Being emotionally overwhelmed can affect our physical and emotional health as well as our cognitive capacity. Often someone who is overwhelmed by their emotions, loses control in situations that they would usually be fine in. This can result in tantrums and an outward projection of their emotions, for example rage, frustration and annoyance. Alternatively, someone may internalize their emotions. Typically, these stem from feelings of self-judgement and criticism, which are made worse by a negative inner voice. This causes the person to become anxious, depressed or withdrawing from those around them and activities they used to enjoy. Effectively, the result is changes in their overall behaviour.

7 Possible Behaviour Changes:

  1. Eating more or less than usual.
  2. Disrupted and random sleeping patterns or wanting to stay in bed.
  3. Treating others badly.
  4. Appearing confused or disoriented.
  5. Making an increasing number of mistakes.
  6. Excessively Procrastinating.
  7. Isolating oneself.
  8. Displaying uncharacteristic or unusually intense emotions.
  9. Overreacting to unimportant things.
  10. Having a short-fuse and being reactionary without thinking ahead.
  11. Feeling generally under-the weather and/or getting tension headaches or bouts of nausea.

Did You Know?

When we are overwhelmed, we are likely to cry more frequently and more easily. It’s something we all do, although some cry more than others. Research shows that women cry on average 30-64 times a year. Whereas men average 5 – 17 crying bouts per year. In contrast, 6-week-old babies cry an average of 68 minutes per day. Crying, usually, decreases when a baby is around 12-weeks old.

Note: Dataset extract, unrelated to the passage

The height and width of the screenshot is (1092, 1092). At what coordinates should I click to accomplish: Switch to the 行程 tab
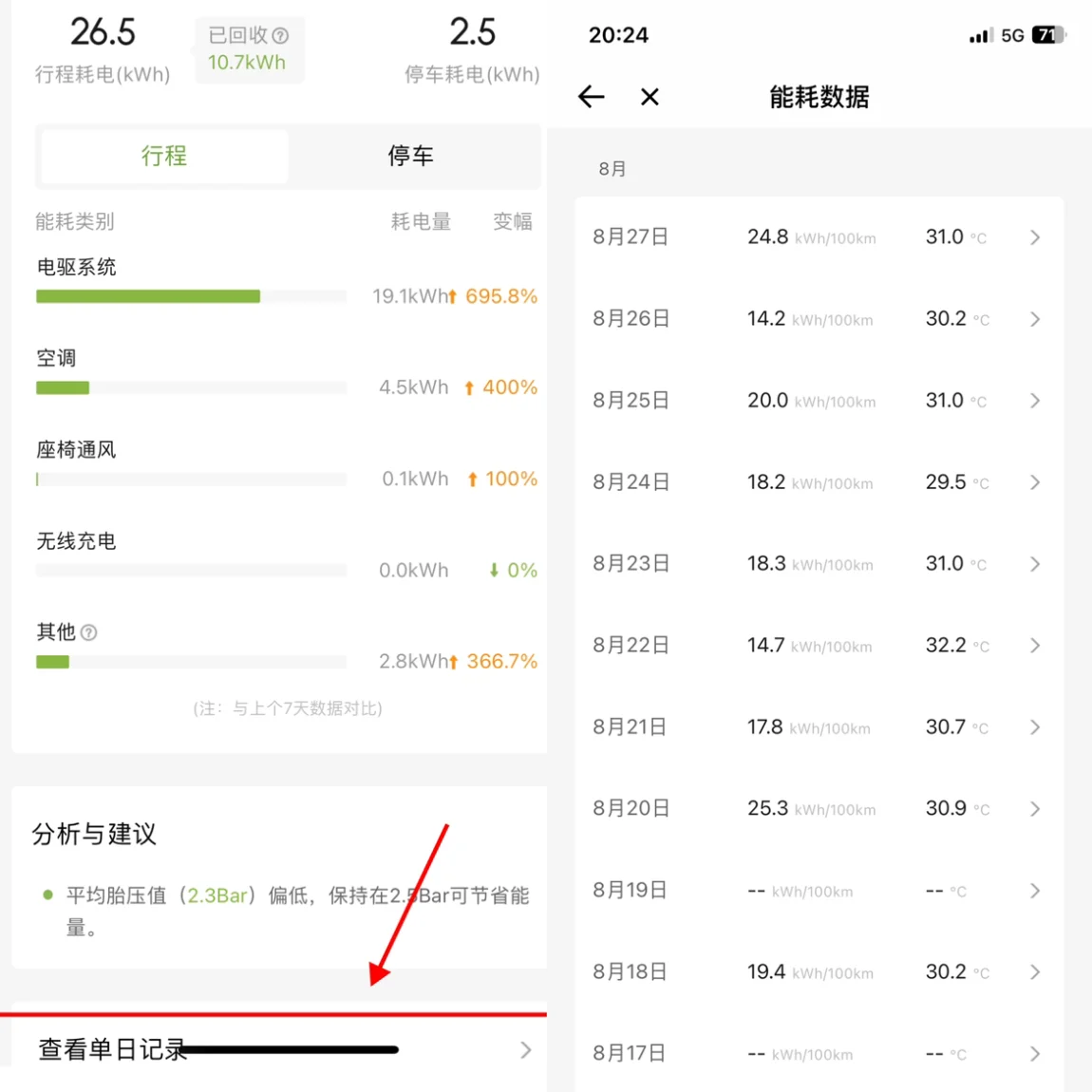[x=164, y=156]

How to manage Overwhelming Emotions

It is possible to reduce overwhelming emotions. It may mean seeking professional assistance to identify and understand the root causes of your feelings. However, there are a number of self-help and self-care approaches which could work for you. They are quite helpful in the long run management of uncontrollable feelings and in dealing with potential emotional triggers.

1. Understand Your Emotions

Check in with yourself and ask yourself how you are feeling and what emotion is currently the most intense. Then think about what could be causing the emotion. Is there a repetitive trigger or is this something new? It can also be helpful to keep a mood journal. By recording what and how you feel at certain times, you can more easily figure out why you were particularly emotional. You will also be able to assess if you can decrease your stress by removing an emotional trigger or changing your approach within a situation.

2. Self-Care

Make sure you do the basics, get enough sleep, some exercise and eat properly. Take some time out to unplug from social media and take a break from screen time. Perhaps sit in the sunshine, curl up and read a book, cook something you particularly enjoy or take a bath. Many people find that exercise is a healthy outlet for intense emotions.

3. Acknowledge Yourself

Performance comparison and seeking to earn recognition from others can impact how you feel about yourself. It can also create a negative and overly critical inner-voice. Take time to celebrate your own achievements and personal victories. If you start to feel down, list your good qualities to boost your self-esteem without relying on others acknowledgements.

4. Create a Rated List

Grab a piece of paper and list everything you worried about – big and small things. Then rate them high or low in relation to how serious or trivial they are. This will allow you to see the bigger picture, reassess your priorities as well as create a prioritised to-do list.

5. Be More Assertive

Grab a piece of paper and list everything you worried about – big and small things. Then rate them high or low in relation to how serious or trivial they are. This will allow you to see the bigger picture, reassess your priorities as well as create a prioritised to-do list.

Becoming the One who Helps

Does a career where you assist others to manage their overwhelming emotions sound interesting? Would you like to make a positive difference in other people’s lives? Then consider a career in psychology or counselling. The South African School of Applied Psychology (SACAP), offers a range of campus-based and online courses. Contact a student advisor for more information or enrol online today.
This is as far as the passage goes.